Manchmal würde er falsch verstanden, so Müller gleich zu Beginn: „Ich bin für Europa, nicht so zentralisiert auf Brüssel, eher für ein Europa der Regionen.“ Anhand einer tiefgreifenden Analyse der Schuldenstände weltweit machte Müller die Entwicklung ungleichen Vermögenbesitzes deutlich. Für eine reelle Beurteilung der Zinszahllast müsse man allerdings die privaten Schulden zu denen von Staat und Kommunen addieren. Allein die USA kämen somit auf 18 Billionen Dollar Schulden. Selbst die Schweiz müsse dann in einem Atemzug mit Italien genannt werden und rangiere hinter Deutschland.

Zwar habe sich das Nettovermögen der privaten Haushalte in Deutschland in den vergangenen zwei Jahrzehnten mehr als verdoppelt – auf  weit über 10 Billionen Euro, aber: „Die reichsten zehn Prozent der Deutschen verfügen über mehr als die Hälfte des Gesamtvermögens. Der unteren Hälfte der Haushalte bleibt gerade mal ein Prozent.“, so Müller. Und auch der Staat werde immer ärmer. Dies wiederum würde die Schere zwischen Arm und Reich weiter öffnen.
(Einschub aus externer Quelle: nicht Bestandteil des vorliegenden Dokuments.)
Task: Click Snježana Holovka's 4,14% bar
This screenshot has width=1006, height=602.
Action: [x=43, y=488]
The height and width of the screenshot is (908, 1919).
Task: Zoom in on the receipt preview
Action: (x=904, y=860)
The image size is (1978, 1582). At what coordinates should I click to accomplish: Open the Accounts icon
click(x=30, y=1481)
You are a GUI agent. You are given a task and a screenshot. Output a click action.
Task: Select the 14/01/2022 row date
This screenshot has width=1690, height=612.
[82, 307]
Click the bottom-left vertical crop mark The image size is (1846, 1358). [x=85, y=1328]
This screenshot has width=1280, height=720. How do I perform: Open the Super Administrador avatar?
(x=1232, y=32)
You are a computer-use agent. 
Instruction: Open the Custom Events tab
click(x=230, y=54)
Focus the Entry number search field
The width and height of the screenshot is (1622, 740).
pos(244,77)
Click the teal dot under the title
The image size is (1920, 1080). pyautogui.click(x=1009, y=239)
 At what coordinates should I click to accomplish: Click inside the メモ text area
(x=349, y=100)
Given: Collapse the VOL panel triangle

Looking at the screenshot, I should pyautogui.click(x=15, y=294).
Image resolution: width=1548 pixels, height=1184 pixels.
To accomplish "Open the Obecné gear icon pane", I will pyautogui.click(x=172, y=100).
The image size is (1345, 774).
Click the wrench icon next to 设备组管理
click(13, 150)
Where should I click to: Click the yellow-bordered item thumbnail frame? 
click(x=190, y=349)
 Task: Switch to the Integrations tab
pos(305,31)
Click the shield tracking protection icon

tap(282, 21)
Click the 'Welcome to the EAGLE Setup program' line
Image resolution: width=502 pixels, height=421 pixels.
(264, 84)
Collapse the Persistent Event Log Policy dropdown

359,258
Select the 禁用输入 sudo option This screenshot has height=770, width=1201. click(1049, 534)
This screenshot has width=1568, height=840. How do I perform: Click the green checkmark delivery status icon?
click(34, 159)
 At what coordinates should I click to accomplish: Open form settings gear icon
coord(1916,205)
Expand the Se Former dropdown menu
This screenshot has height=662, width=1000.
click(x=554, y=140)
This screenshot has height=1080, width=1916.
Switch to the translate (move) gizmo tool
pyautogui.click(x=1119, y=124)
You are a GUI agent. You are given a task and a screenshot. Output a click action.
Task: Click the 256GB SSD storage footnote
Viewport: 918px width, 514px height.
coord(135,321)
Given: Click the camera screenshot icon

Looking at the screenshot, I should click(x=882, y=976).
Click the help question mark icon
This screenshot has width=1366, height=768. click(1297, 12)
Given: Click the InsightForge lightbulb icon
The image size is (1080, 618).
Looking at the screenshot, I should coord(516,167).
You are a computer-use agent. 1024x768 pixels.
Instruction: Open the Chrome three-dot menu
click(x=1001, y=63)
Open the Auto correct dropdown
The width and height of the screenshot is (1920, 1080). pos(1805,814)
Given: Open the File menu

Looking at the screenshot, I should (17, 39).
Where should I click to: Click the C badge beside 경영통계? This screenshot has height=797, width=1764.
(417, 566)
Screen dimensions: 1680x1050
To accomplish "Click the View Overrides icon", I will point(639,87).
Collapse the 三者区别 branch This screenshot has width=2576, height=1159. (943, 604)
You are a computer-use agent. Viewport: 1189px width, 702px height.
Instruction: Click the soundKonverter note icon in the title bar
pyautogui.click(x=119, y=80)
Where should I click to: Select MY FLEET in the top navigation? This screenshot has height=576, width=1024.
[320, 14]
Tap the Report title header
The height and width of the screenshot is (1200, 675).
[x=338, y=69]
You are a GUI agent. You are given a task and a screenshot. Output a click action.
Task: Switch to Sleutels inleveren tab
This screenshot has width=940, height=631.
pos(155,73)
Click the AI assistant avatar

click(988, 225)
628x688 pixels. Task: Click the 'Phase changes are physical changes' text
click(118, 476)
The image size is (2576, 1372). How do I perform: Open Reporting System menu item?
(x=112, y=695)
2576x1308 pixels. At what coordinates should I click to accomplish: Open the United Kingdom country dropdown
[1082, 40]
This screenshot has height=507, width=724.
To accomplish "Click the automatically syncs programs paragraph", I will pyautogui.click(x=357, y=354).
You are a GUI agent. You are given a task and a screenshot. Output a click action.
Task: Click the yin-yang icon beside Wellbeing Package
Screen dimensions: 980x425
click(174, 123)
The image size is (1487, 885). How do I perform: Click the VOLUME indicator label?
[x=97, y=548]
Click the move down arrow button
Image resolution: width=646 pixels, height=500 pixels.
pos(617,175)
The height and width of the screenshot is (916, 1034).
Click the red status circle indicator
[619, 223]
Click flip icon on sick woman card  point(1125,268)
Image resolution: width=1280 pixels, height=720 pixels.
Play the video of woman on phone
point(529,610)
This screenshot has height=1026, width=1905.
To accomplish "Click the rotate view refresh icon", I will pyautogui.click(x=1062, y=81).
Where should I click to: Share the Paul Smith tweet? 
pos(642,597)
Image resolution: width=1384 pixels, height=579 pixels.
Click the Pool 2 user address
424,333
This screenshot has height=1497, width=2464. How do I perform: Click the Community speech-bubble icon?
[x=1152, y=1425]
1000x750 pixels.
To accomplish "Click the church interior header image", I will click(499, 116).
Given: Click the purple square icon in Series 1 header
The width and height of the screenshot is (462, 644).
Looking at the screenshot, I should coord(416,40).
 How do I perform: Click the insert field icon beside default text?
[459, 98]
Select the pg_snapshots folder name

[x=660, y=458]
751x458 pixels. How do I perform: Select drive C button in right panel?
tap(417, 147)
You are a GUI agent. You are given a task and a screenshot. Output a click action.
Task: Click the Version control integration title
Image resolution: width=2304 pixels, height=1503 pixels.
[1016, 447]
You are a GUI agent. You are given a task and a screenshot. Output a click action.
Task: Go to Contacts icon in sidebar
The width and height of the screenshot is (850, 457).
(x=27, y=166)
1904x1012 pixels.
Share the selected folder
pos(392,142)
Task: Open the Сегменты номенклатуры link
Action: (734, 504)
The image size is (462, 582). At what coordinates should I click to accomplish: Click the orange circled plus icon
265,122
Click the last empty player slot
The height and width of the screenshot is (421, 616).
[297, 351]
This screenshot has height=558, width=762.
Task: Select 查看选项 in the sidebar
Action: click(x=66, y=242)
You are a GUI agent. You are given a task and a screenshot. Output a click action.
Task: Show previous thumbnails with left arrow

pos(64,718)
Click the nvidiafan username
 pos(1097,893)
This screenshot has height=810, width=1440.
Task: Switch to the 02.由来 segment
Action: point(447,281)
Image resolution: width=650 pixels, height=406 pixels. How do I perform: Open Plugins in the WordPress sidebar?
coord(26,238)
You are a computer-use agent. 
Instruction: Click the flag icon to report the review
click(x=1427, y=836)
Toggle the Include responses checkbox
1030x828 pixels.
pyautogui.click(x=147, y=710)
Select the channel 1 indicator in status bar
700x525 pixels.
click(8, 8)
Der Mechanismus sei einfach: Zinsen zahlten letztlich nicht die Unternehmen, sondern die Konsumenten, denn in jedes Produkt seien die Zinsen für Kredite der Unternehmen bereits einkalkuliert. Mit Steuern verhielte es sich genauso. Diejenigen also, die ihr Geld gegen gute Zinsen arbeiten lassen, würden deshalb von solchen, die kein Vermögen haben, per Zinszahlung immer reicher gemacht. „Das ist eine gigantische Umverteilung von unten nach oben!“

Diese Ungleichheit sei auch in Europa bei Betrachtung einzelner Länder zu beobachten. Die Armen bezahlten die Reichen. Der Mechanismus, der ein besseres Gleichgewicht herstellen könne, sei der eines Euros unterschiedlicher Geschwindigkeiten. „Wir sollten den Euro behalten, aber  den Ländern ihre Lokalwährungen ermöglichen“, schlug Müller vor.  Damit könnten „die Länder wieder atmen“ und ihre Leistungsfähigkeit würde sich in den Wechselkursen ausdrücken.

Die Politiker wiederum befänden sich in einem Dilemma. Einerseits wüssten sie Bescheid, andererseits würde die Einführung von Lokalwährungen von den Bürgern wie die Auflösung Europas verstanden. Deshalb suchten sie Rat bei Experten: „ausgerechnet bei Bankern, die nur eines im Sinn haben. Maximierung der Schulden und Zinseinnahmen“.

Fünf Billionen Euro Spareinlagen gäbe es in Deutschland, die momentan wenig Zinsen bringen. Müllers Vorschlag ist so einfach wie einleuchtend. Dieses Geld sollte in Infrastrukturmaßahmen fließen, für die der Staat bürge. Das Geld wäre im Kreislauf, die Schulden geringer, die Banken weniger mächtig und das System immuner gegen unlautere Angriffe aus der Finanzwelt.

Zwei Stunden machte Müller Wirtschaft verständlich, man hätte eine Stecknadel fallen hören, so gespannt folgten die Besucher seinen Äußerungen.